**Required work**
Every entry must be repeated exactly in the answer.
=== Begin Enclosure ===
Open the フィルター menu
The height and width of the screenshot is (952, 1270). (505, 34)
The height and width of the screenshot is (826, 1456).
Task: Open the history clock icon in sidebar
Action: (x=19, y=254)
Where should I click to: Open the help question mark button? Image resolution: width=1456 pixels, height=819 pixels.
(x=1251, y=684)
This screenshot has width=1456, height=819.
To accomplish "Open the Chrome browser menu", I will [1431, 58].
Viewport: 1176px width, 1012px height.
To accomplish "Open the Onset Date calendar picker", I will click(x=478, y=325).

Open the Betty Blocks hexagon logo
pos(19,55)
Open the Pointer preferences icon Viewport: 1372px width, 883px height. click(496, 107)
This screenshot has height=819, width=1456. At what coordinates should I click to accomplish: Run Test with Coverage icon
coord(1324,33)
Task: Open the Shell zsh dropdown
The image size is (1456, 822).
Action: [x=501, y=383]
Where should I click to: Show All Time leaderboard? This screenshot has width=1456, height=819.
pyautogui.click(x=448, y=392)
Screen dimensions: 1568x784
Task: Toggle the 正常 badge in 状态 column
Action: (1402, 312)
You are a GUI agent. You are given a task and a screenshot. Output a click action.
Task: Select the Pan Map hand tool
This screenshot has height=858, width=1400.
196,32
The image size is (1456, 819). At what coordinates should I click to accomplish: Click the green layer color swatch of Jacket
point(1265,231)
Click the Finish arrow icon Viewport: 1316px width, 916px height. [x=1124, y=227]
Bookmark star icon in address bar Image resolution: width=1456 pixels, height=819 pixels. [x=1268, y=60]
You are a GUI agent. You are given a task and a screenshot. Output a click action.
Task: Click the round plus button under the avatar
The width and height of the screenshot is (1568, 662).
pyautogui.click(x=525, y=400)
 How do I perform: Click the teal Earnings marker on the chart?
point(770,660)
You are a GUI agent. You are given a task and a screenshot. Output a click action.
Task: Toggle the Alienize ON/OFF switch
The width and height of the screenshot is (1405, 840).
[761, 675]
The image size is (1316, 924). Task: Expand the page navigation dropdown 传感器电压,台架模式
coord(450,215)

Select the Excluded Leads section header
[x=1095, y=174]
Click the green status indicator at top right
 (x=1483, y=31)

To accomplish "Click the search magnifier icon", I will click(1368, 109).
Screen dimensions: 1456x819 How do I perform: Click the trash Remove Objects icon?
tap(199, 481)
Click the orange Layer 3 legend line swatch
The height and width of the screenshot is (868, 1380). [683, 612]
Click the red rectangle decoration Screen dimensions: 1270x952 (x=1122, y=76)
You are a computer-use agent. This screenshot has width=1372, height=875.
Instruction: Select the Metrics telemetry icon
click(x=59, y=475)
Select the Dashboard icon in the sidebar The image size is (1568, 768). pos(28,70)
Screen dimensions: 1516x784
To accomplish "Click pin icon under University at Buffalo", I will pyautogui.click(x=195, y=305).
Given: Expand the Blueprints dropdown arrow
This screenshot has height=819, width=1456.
=== End Enclosure ===
**Solution for this task**
Open the フィルター menu
The height and width of the screenshot is (952, 1270). (505, 34)
The height and width of the screenshot is (826, 1456).
Task: Open the history clock icon in sidebar
Action: (x=19, y=254)
Where should I click to: Open the help question mark button? Image resolution: width=1456 pixels, height=819 pixels.
(x=1251, y=684)
This screenshot has width=1456, height=819.
To accomplish "Open the Chrome browser menu", I will [1431, 58].
Viewport: 1176px width, 1012px height.
To accomplish "Open the Onset Date calendar picker", I will click(x=478, y=325).

Open the Betty Blocks hexagon logo
pos(19,55)
Open the Pointer preferences icon Viewport: 1372px width, 883px height. click(496, 107)
This screenshot has height=819, width=1456. At what coordinates should I click to accomplish: Run Test with Coverage icon
coord(1324,33)
Task: Open the Shell zsh dropdown
The image size is (1456, 822).
Action: [x=501, y=383]
Where should I click to: Show All Time leaderboard? This screenshot has width=1456, height=819.
pyautogui.click(x=448, y=392)
Screen dimensions: 1568x784
Task: Toggle the 正常 badge in 状态 column
Action: (1402, 312)
You are a GUI agent. You are given a task and a screenshot. Output a click action.
Task: Select the Pan Map hand tool
This screenshot has height=858, width=1400.
196,32
The image size is (1456, 819). At what coordinates should I click to accomplish: Click the green layer color swatch of Jacket
point(1265,231)
Click the Finish arrow icon Viewport: 1316px width, 916px height. [x=1124, y=227]
Bookmark star icon in address bar Image resolution: width=1456 pixels, height=819 pixels. [x=1268, y=60]
You are a GUI agent. You are given a task and a screenshot. Output a click action.
Task: Click the round plus button under the avatar
The width and height of the screenshot is (1568, 662).
pyautogui.click(x=525, y=400)
 How do I perform: Click the teal Earnings marker on the chart?
point(770,660)
You are a GUI agent. You are given a task and a screenshot. Output a click action.
Task: Toggle the Alienize ON/OFF switch
The width and height of the screenshot is (1405, 840).
[761, 675]
The image size is (1316, 924). Task: Expand the page navigation dropdown 传感器电压,台架模式
coord(450,215)

Select the Excluded Leads section header
[x=1095, y=174]
Click the green status indicator at top right
 (x=1483, y=31)

To accomplish "Click the search magnifier icon", I will click(1368, 109).
Screen dimensions: 1456x819 How do I perform: Click the trash Remove Objects icon?
tap(199, 481)
Click the orange Layer 3 legend line swatch
The height and width of the screenshot is (868, 1380). [683, 612]
Click the red rectangle decoration Screen dimensions: 1270x952 (x=1122, y=76)
You are a computer-use agent. This screenshot has width=1372, height=875.
Instruction: Select the Metrics telemetry icon
click(x=59, y=475)
Select the Dashboard icon in the sidebar The image size is (1568, 768). pos(28,70)
Screen dimensions: 1516x784
To accomplish "Click pin icon under University at Buffalo", I will pyautogui.click(x=195, y=305).
Given: Expand the Blueprints dropdown arrow
This screenshot has height=819, width=1456.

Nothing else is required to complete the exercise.